The ISP pipeline shown here is a general architecture that covers roughly what an ISP has to do. Keep in mind that the exact stages and their arrangements are proprietary and vary by vendors. Regardless, all ISPs operate on a set of basic principles.
Recall that the raw pixel values output by the sensor should ideally be proportional to the scene luminance, but this is hardly the case in reality. The first thing an ISP does is to recover luminance-proportional values from the raw sensor output; this includes three main steps.
- The first step is called dark signal subtraction (DSS) or back-light subtraction. This is necessary because even when pixels receive no light at all, their raw values are usually not zero.
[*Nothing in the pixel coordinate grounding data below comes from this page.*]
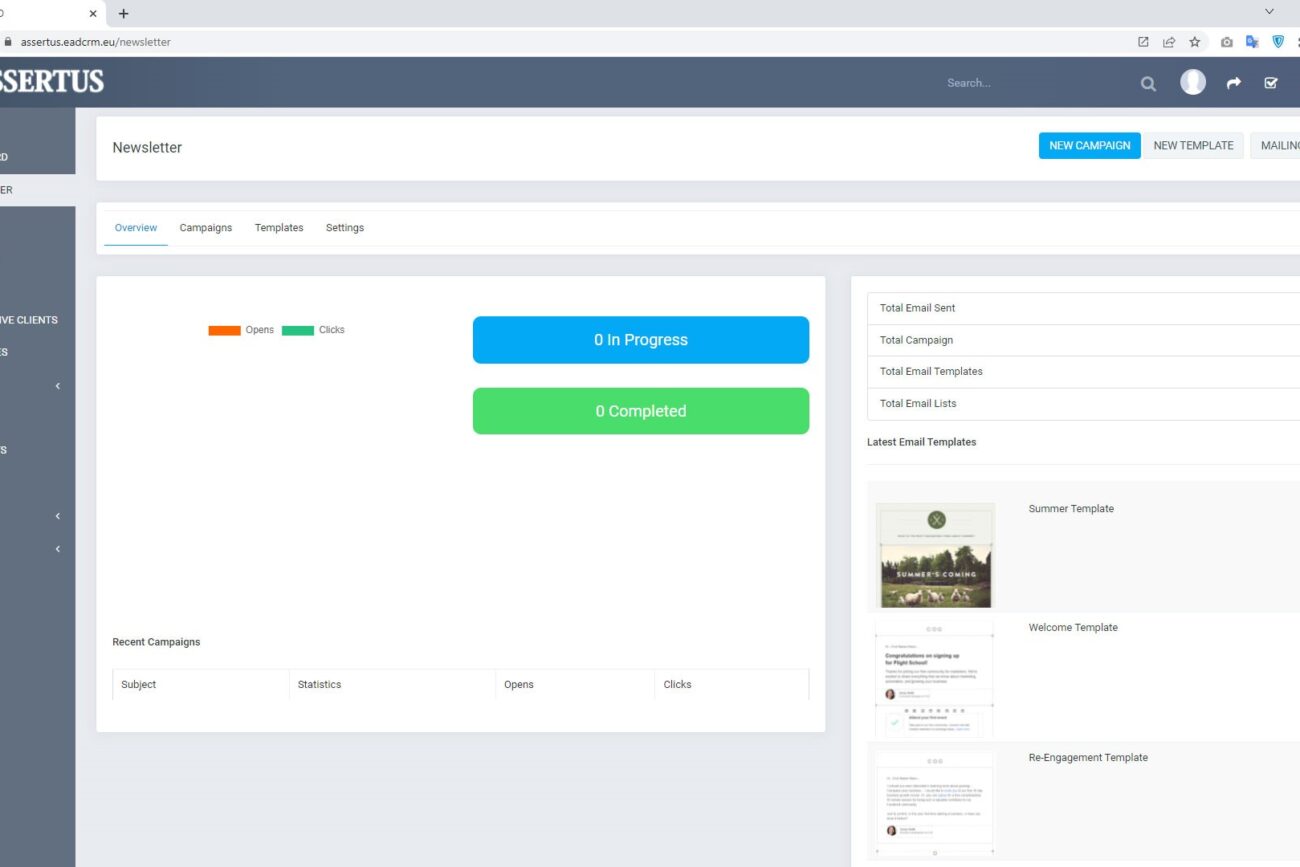Expand the Chrome tab search chevron
1300x867 pixels.
coord(1269,12)
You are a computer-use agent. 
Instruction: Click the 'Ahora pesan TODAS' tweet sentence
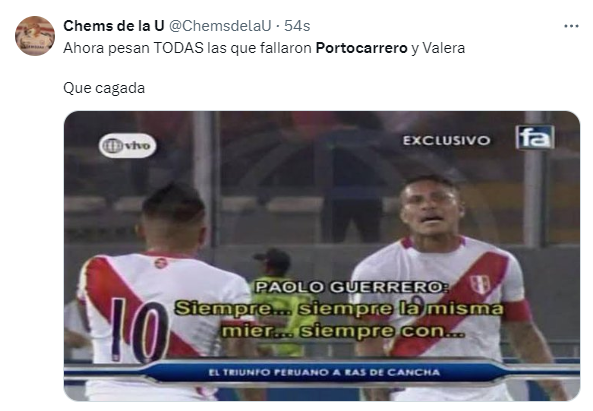[x=264, y=48]
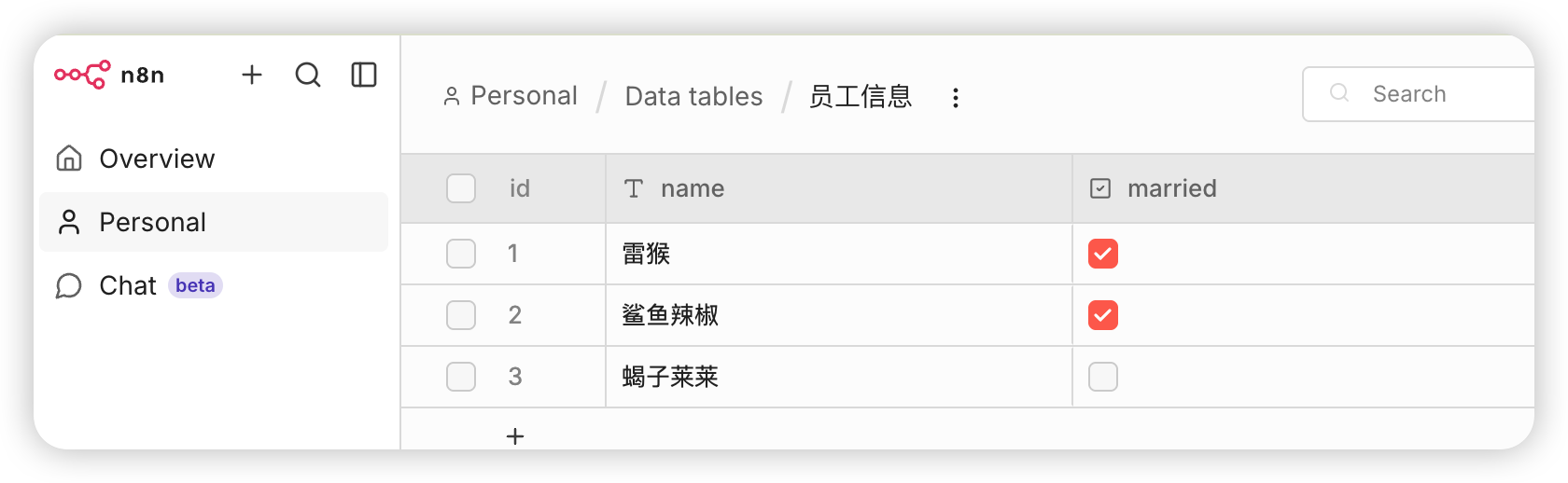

This is because of “dark current”, formed by thermally dislodged electrons even in the absence of incident photons. Measuring the raw values of “optical black” pixels (Kameda 2012) per frame and subtracting those values would allow us to eliminate the effect of the dark current1.
- The second step is called flat-field correction or lens-shading correction (LSC). It accounts for the fact that the raw pixel values (with dark current subtracted) are spatially non-uniform, a phenomenon called “vignetting”, where even under uniform (flat-field) illumination peripheral pixels receive fewer photons. It is caused by a variety of reasons: the mechanical design (including microlenses) of the camera blocks more lights toward the edge of the pixel array, the radiance fall-off (the \(\cos\theta\) term) when rays incident in an oblique angles, etc. We can pre-calibrate this non-uniformity, store it in an image, and compensate for the non-uniformity for each frame.
- The final step is denoising. Many excellent discussions of noise sources exist, such as Boukhayma (2018), Nakamura (2006, Chpt. 3.3), and Rowlands (2020b, Chpt. 3.8-3.9), which we refer you to. Regardless of the noise source, the general strategy of denoising is low-pass filtering: blurs are subjectively less objectionable than noises.
It is important that these steps are taken at the very beginning of an ISP: if the pixel values are noisy, any subsequent manipulations on the pixels also manipulate, sometimes amplify, the noise.
After that, we can assume that the raw pixels carry physical meanings: they are proportional to luminance, but of course because of the CFA, the color information is spatially sampled. The raw pixels before demosaicing are usually called pixels in the Bayer domain. The next stage is demosaicing, which essentially reconstructs the color information (all three channels) from the single-channel samples. While many reconstruction filters/kernels exist, the easiest and most commonly used filter is the bilinear filter.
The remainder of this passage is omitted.